Spacecraft properties
- Spacecraft: GC 713
- Spacecraft type: Uragan-M
- Manufacturer: Reshetnev ISS
- Launch mass: 1415 kg
- Dimensions: 1.3 m diameter
- Power: 1540 watts

Start of mission
- Launch date: December 25, 2005, 05:07 UTC
- Rocket: Proton-K/DM-2
- Launch site: Baikonur, Site 81/24

Orbital parameters
- Reference system: Geocentric
- Regime: Medium Earth orbit
- Slot: 24

= Kosmos 2418 =

Russian navigation satellite

Kosmos 2418 (Космос 2418 meaning Cosmos 2418) is one of a set of three Russian military satellites launched in 2005 as part of the GLONASS satellite navigation system. It was launched with Kosmos 2417 and Kosmos 2419.

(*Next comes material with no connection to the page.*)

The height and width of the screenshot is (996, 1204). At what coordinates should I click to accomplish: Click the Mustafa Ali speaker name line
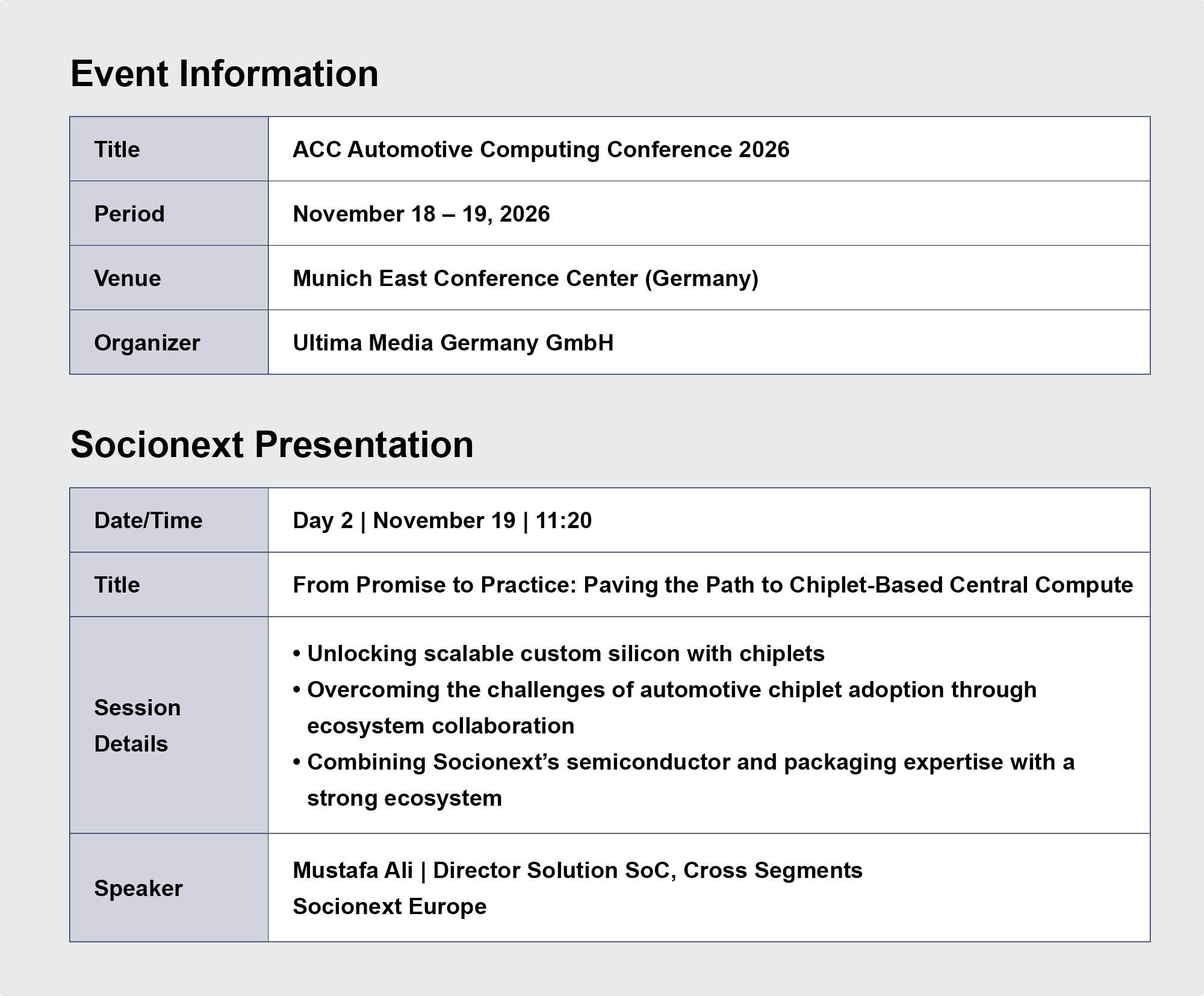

This satellite is a GLONASS-M satellite, also known as Uragan-M. It was assigned GLONASS-M №13L number by the manufacturer and 713 by the Ground Control.

Kosmos 2417 / 2418 / 2419 were launched from Site 81/24 at Baikonur Cosmodrome in Kazakhstan. A Proton-K carrier rocket with a Blok DM upper stage was used to perform the launch which took place at 05:07 UTC on 25 December 2005. The launch successfully placed the satellites into Medium Earth orbit. It subsequently received its Kosmos designation, and the International Designator 2005-050B. The United States Space Command assigned it the Satellite Catalog Number 28916.

It was the third orbital plane in orbital slot 24. It is no longer in the GLONASS constellation.